In conjunction with the flow chart of FIG. 2, one procedure for post-adaption of a data-based basis function model is described hereafter in detail.

Proceeding from step S1, in which node data and hyperparameters are provided in a control unit 1 for the definition of a data-based basis function model which is based on a Gaussian process model, in step S2 further measured values are recorded at measuring points during the ongoing operation of control unit 1 or of the engine system of the motor vehicle, the further measured values forming the training data for a post-adaption.

In step S3, the measured values of the training data are initially limitable, so that the deviation at a measuring point x from the corresponding function value y of the data-based basis function model is within predefined limits. Such a limitation is illustrated in FIG. 3 based on the curves of upper limiting values OG and lower limiting values UG for a data-based model, which by way of example is one-dimensional, the curves of the upper limiting values OG and of the lower limiting values UG surrounding the curve of the function values of the assumed basis function model.

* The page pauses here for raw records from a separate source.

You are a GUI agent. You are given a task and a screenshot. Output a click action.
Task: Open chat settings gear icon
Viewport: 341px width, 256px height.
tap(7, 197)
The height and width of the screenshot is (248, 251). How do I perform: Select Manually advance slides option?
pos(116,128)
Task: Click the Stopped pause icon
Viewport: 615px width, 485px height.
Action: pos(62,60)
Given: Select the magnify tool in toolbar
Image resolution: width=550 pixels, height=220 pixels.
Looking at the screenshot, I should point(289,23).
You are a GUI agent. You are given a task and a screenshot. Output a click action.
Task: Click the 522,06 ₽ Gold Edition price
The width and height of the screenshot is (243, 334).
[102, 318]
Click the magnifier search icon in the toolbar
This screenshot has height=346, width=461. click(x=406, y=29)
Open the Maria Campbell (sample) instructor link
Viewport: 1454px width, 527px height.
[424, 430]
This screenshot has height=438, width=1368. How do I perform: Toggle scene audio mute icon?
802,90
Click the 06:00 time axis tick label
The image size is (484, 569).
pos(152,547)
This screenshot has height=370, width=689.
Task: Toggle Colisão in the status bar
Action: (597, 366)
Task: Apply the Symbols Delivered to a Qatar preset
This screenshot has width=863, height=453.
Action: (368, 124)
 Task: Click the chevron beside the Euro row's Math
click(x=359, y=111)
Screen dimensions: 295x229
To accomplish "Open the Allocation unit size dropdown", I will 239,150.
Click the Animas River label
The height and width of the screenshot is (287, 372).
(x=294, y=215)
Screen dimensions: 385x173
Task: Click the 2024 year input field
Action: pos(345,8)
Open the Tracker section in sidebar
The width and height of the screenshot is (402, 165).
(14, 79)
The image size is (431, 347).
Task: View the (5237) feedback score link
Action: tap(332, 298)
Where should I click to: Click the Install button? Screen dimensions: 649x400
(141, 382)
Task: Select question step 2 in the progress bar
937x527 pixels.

It is apparent that a measured value P at a measuring point x of the further training data, which is situated outside an adaption range A defined by the curves of upper limiting values OG and lower limiting values UG, is modified to the corresponding closest limitation of adaption range A.

For example, if measured value y is situated outside adaption range A at a measuring point x, measured value y may be set to the maximal possible deviation from the function value of the data-based basis function model as determined by the curves of upper limiting values OG and lower limiting values UG, or the measured value may be modified to a value within adaption range A. As an alternative, measuring point x in question of the further training data may also be ignored or even deleted for subsequent adaptions.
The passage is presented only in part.